The Guide to The Ultimate Trading Plan

If you've been on other trading blogs, or if you read a couple of articles on DesireToTRADE, you probably heard that a trading plan is one if the key to great trading.

The truth is: you MUST develop your trading plan.

Some might say “Well…I know what I’m doing. I like to be spontaneous with my trading”. That kind of thinking is not going to win big in trading. You must have some sort of structure and act like a business even if you’re trading around the world or on a beach somewhere in Thailand.

But now, how do you prepare that trading plan? The answer is…just like a business plan. Let me explain.

The ideal trading plan is divided into a few sections. You will need to take time to think about each section. If you want to do it well, you can spread the process over 10-15 days. In this way, you will need to work on your trading plan 30-60 minutes a day.

★ ★ ★ ★

**Complete the following**
(A) According to the trading plan guide, over how many days can you spread the process of preparing the plan?
(B) List every action that the trading plan guide says you "must" do or "will need to" do.
(C) Continue the trading plan guide from its final sentence.

**Stored rows**
★ ★ ★ ★

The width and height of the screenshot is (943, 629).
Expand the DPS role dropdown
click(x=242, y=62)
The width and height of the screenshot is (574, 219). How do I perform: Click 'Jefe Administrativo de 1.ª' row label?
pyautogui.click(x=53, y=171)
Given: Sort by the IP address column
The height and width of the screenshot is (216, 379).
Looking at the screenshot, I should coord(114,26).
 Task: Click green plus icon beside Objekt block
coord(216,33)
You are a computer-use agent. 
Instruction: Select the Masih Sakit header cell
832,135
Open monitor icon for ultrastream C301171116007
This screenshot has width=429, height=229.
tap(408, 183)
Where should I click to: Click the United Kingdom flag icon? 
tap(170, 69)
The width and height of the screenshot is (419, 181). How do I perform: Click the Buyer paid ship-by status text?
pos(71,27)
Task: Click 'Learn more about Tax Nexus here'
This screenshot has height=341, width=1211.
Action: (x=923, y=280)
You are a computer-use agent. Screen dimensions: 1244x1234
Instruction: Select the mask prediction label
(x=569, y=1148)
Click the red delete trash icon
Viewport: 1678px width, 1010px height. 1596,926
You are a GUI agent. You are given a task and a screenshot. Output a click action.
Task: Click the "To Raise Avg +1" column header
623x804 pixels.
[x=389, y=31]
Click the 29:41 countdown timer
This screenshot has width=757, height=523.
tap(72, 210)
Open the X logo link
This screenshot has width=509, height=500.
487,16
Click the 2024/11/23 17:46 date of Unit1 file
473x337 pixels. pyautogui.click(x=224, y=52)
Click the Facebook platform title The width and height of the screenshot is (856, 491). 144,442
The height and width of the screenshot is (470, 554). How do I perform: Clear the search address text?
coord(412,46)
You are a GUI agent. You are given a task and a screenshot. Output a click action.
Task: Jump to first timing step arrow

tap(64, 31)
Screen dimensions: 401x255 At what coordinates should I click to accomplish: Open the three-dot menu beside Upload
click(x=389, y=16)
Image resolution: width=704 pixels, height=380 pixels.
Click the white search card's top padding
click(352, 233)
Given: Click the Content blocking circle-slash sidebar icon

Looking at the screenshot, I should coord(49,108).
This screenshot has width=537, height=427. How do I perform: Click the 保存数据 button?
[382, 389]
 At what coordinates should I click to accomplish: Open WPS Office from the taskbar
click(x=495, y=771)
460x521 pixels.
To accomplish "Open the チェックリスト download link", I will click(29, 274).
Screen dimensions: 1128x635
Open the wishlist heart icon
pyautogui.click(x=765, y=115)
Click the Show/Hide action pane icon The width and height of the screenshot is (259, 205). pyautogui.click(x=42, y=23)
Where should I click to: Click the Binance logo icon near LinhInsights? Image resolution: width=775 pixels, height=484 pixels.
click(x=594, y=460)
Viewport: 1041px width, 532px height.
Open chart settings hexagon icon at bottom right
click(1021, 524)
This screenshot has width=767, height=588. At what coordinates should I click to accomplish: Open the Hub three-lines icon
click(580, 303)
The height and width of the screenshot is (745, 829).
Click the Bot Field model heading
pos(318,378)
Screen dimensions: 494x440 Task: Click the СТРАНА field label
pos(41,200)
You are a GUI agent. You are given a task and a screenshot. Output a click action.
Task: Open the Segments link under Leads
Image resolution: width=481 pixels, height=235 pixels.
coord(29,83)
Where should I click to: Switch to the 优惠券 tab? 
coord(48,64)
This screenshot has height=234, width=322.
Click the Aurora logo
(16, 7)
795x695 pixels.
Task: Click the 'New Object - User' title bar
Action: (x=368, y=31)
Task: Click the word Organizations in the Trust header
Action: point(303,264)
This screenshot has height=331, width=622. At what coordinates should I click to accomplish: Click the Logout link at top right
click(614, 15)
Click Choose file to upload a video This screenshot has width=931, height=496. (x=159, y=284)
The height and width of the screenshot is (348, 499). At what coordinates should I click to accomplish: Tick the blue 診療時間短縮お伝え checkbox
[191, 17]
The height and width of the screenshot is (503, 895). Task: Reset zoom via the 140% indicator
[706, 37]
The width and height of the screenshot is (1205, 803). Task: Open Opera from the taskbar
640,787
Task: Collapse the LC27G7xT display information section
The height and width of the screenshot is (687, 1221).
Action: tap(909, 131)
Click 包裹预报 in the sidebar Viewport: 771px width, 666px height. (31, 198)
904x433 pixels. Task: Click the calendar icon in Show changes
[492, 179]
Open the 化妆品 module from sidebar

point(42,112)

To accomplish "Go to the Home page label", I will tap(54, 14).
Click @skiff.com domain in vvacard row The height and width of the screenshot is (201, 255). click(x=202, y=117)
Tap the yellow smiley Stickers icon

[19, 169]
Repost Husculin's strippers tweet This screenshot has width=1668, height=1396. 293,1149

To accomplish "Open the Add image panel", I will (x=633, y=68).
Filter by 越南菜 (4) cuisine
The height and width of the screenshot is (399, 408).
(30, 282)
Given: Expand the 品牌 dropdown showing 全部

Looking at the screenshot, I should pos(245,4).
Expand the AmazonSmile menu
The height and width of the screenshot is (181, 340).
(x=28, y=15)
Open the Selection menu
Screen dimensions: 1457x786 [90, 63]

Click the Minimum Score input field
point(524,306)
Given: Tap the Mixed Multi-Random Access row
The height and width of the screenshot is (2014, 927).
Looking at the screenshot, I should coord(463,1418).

★ ★ ★ ★

**Responses to the exercise**
(A) 10-15 days.

(B)
- Develop your trading plan
- Have some sort of structure and act like a business
- Take time to think about each section
- Work on your trading plan 30-60 minutes a day

(C)
The first thing you want to do is to set a specific time everyday during which you will put all your focus on your trading plan. That can be in the morning or once you get back from work. Before starting, create a new document and add the following sections:

  1. Life Mission
  2. Values and Beliefs
  3. Goals
  4. Financial Objectives
  5. Market Analysis
  6. Development Process
  7. Strategy & Implementation
  8. The Trader

Once your document is ready, you can start the process described below. One important thing to keep in mind: Consistently profitable trading is possible only if you believe in it. That fact alone can make the difference between the trader who succeed and the one who gives up.

As you perform the steps below, I recommend that you take notes on a computer or on paper and that you write your actual trading plan only when all the steps are completed. That will help you to eliminate what is too vague and not useful for your Ultimate Trading Plan.


The first step in the development of your trading plan consists of defining precisely what you want to achieve in life. It is the basis for anything. As you take notes on your computer or on a sheet of paper, you can ask yourself the following questions:

  1. What legacy do you want to leave?
  2. Why do you want to trade in the first place?
  3. If you had all the money you needed, what is one thing that you would do?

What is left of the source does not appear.